My gloves were still wet from yesterday’s sleet. And I decided to take my morning walk inside.
There’s no gym on the island, or treadmill that I know of. I’d walk in the kitchen; it’ll be like a moving meditation, was how I sold it to myself.
I began. Stairs to bathroom, turn, bathroom to stairs, turn. Between the stairs and bathroom, I got some nice forward momentum going. Then I’d hit the wall and all that speed was gone while I turned.
Soon, I was really resenting the turns for slowing me down. And I got all ginned up over what a stupid, dumb hassle they were to me.
Huh, thought a less explosive part of my brain. There’s a lot of energy and power in this feeling, isn’t there? Could there be wisdom in this thing that’s annoying you?
Nope, came my first and fast answer.
Okay, okay, I thought, but let’s stay with this here. Maybe there’s something else waiting to be known.
So, I walked, walked, turned. Walked, walked, turned. And what I noticed when I stayed with it was that when you turn, you have to look around you, not just in front of you.
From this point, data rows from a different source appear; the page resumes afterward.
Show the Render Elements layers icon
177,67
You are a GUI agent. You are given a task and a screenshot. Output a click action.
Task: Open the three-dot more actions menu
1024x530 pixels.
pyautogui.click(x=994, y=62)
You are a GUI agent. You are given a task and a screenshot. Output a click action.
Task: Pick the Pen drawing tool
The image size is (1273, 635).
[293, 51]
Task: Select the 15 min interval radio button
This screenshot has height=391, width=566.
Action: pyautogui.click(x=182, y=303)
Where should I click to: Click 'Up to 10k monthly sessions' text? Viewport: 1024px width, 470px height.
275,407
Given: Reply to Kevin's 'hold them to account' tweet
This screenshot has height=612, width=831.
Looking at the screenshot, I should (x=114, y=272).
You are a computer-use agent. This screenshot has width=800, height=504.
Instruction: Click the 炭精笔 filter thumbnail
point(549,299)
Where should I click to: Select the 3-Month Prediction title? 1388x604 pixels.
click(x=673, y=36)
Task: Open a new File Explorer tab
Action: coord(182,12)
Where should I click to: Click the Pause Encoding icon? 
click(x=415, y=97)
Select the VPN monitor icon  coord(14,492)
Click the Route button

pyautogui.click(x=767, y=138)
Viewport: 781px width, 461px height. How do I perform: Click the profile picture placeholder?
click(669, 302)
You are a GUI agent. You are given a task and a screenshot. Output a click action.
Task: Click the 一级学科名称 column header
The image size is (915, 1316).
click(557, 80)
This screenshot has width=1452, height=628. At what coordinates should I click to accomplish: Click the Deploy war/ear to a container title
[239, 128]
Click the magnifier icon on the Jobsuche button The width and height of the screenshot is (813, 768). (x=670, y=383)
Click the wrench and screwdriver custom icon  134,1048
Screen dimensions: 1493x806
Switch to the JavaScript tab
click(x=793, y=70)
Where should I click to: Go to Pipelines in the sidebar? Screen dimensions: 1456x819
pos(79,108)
And around me, the sun was hanging high in the sky. Out in icy earth, a grove of leafless birches stood bare and strong. Snow from days ago shone, shone like it had fallen just to do that.
And there, out beyond resentment, I found awe.
Hold this, I told myself. Awe is so much more freeing to live with than resentment.
But hold these ideas, too. That there’s real beauty in interrupting our forward momentum. There’s freedom buried in the things that annoy us. And there’s wisdom, if we slow down to see it, waiting in all corners of this life.